━━━ Dataset records

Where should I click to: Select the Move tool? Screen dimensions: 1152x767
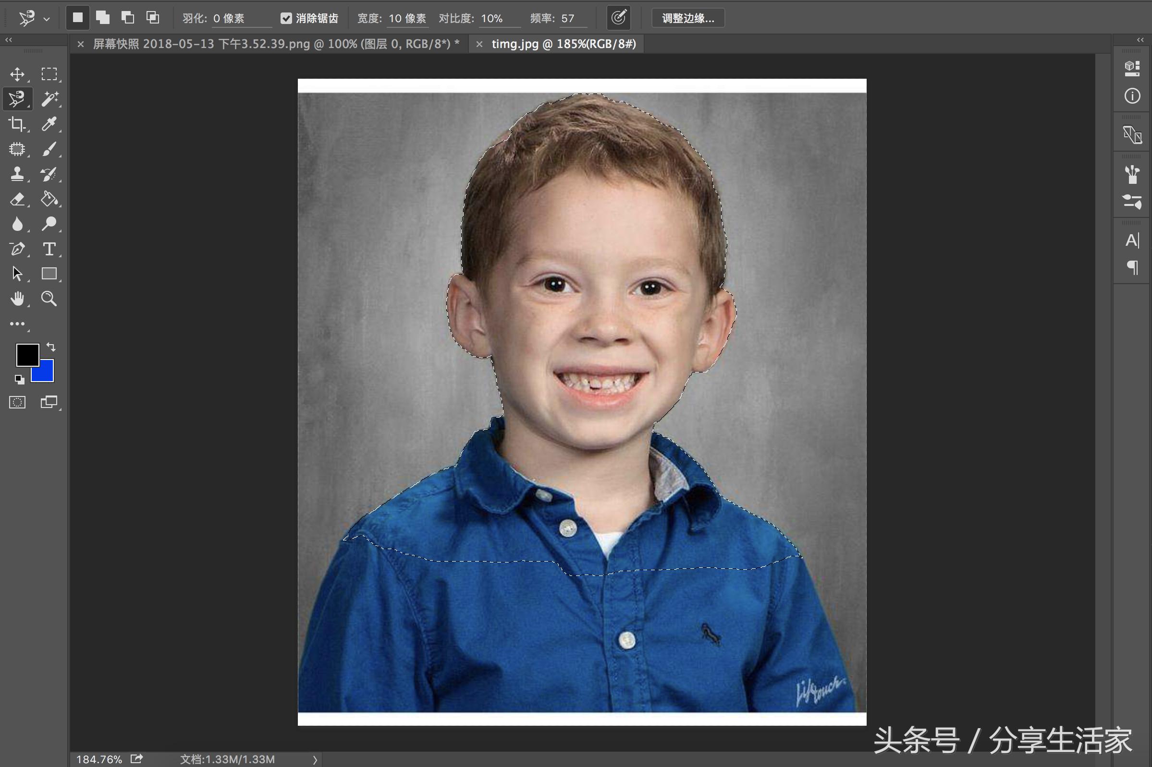point(17,74)
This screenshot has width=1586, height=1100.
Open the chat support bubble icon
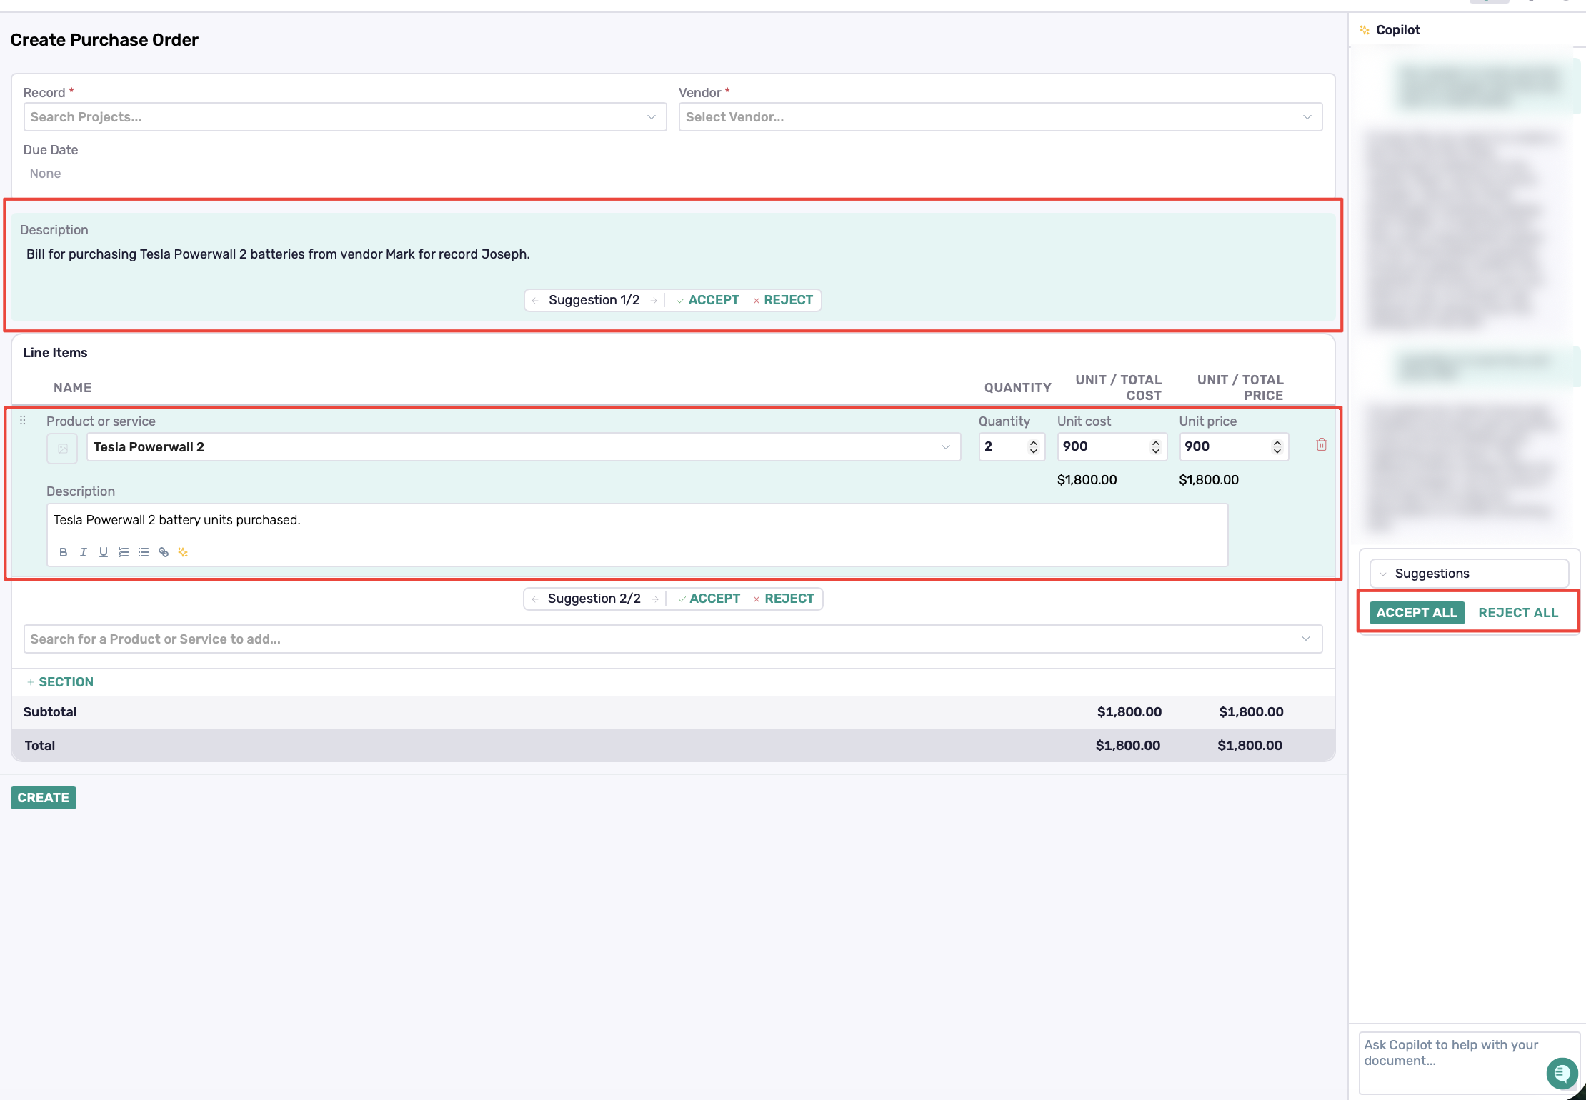(x=1561, y=1072)
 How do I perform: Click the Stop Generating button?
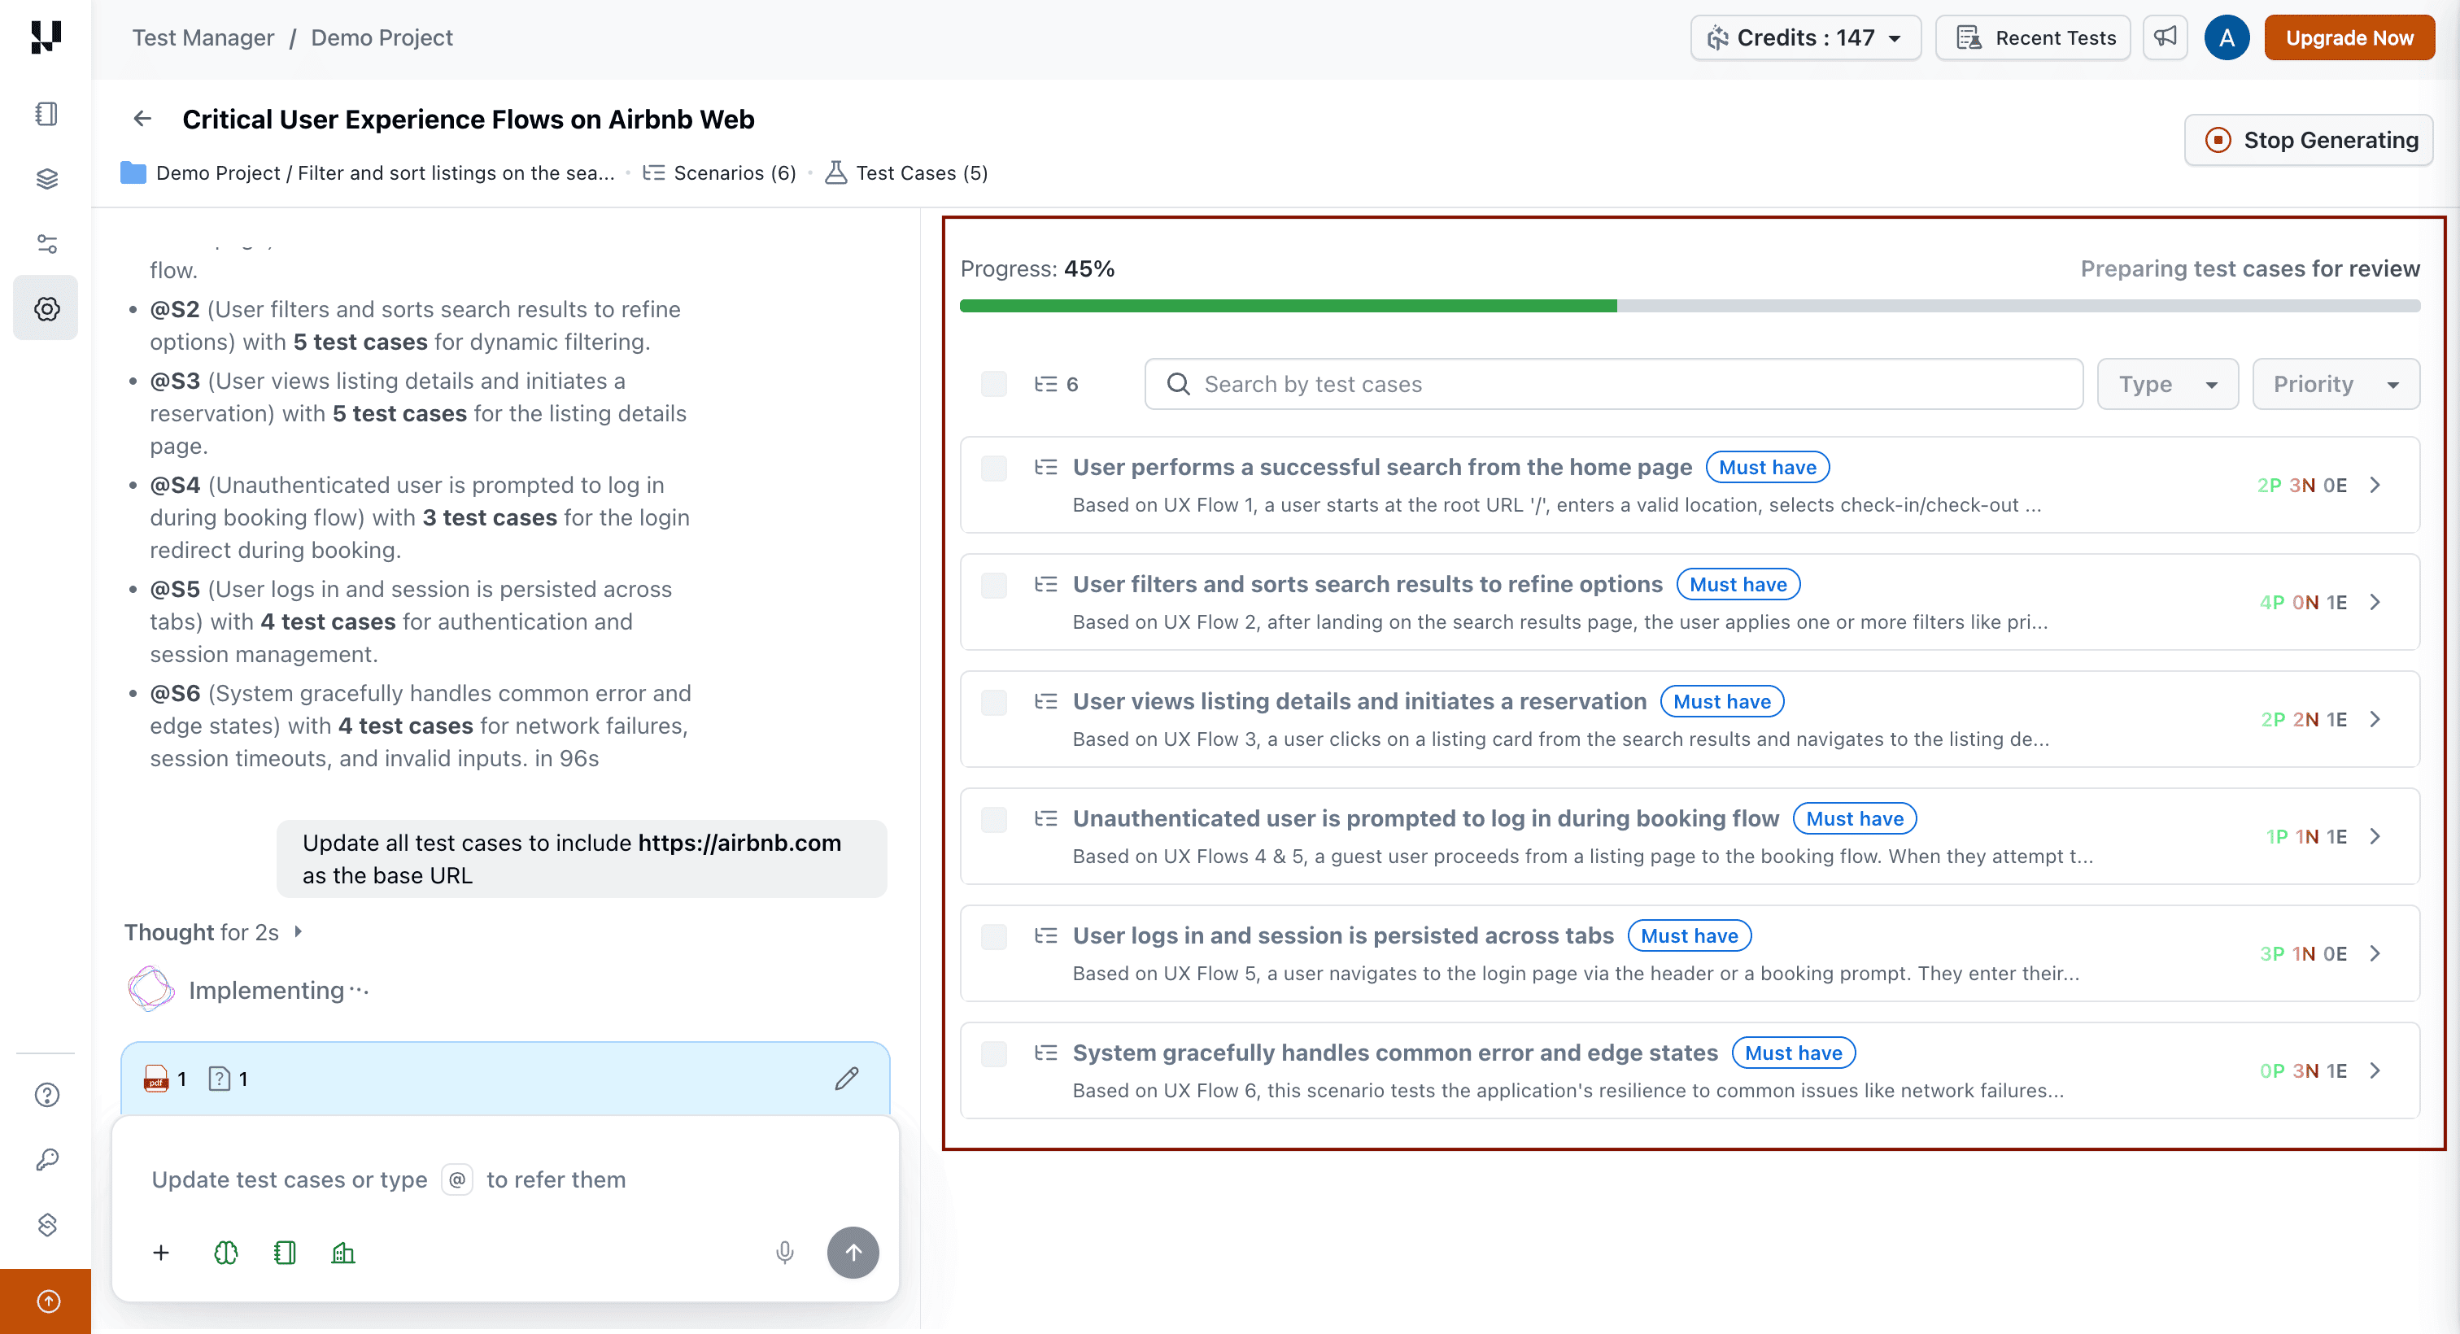pos(2308,140)
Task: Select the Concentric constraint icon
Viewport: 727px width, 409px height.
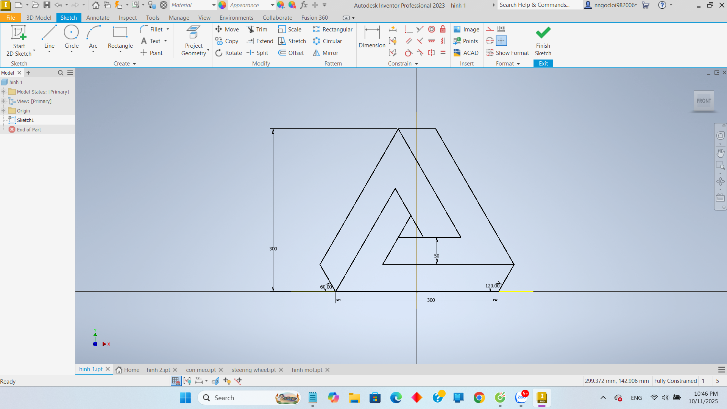Action: pos(431,29)
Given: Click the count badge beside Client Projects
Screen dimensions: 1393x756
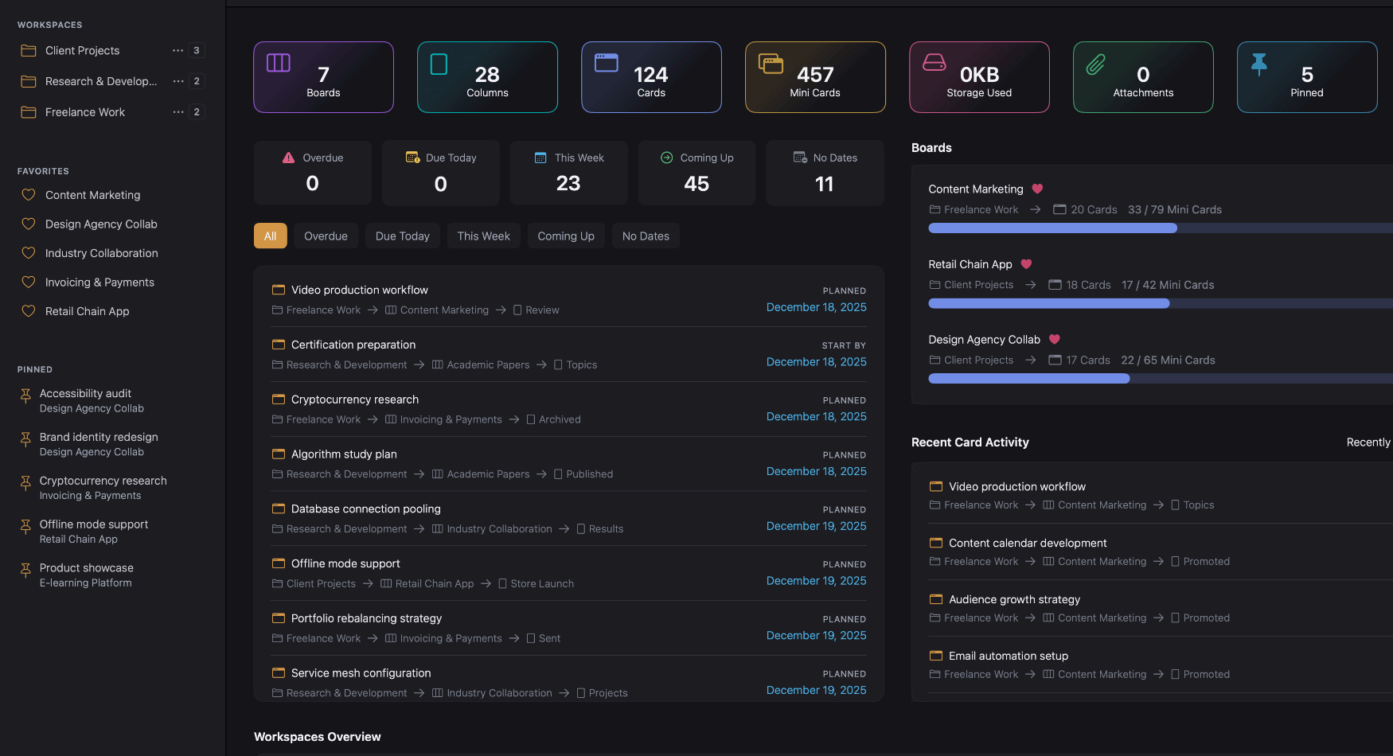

━━━━━━

_Required work_
Using the data above, give again exactly the lines starting at the one holding "Open the chat support bubble icon" and ending at the one holding "Given: Click the", inclusive, and nothing more. Omit the pictures.

_Finished exercise_
Open the chat support bubble icon
(x=1561, y=1072)
 How do I perform: Click the Stop Generating button?
pos(2308,140)
Task: Select the Concentric constraint icon
Viewport: 727px width, 409px height.
Action: pos(431,29)
Given: Click the count badge beside Client Projects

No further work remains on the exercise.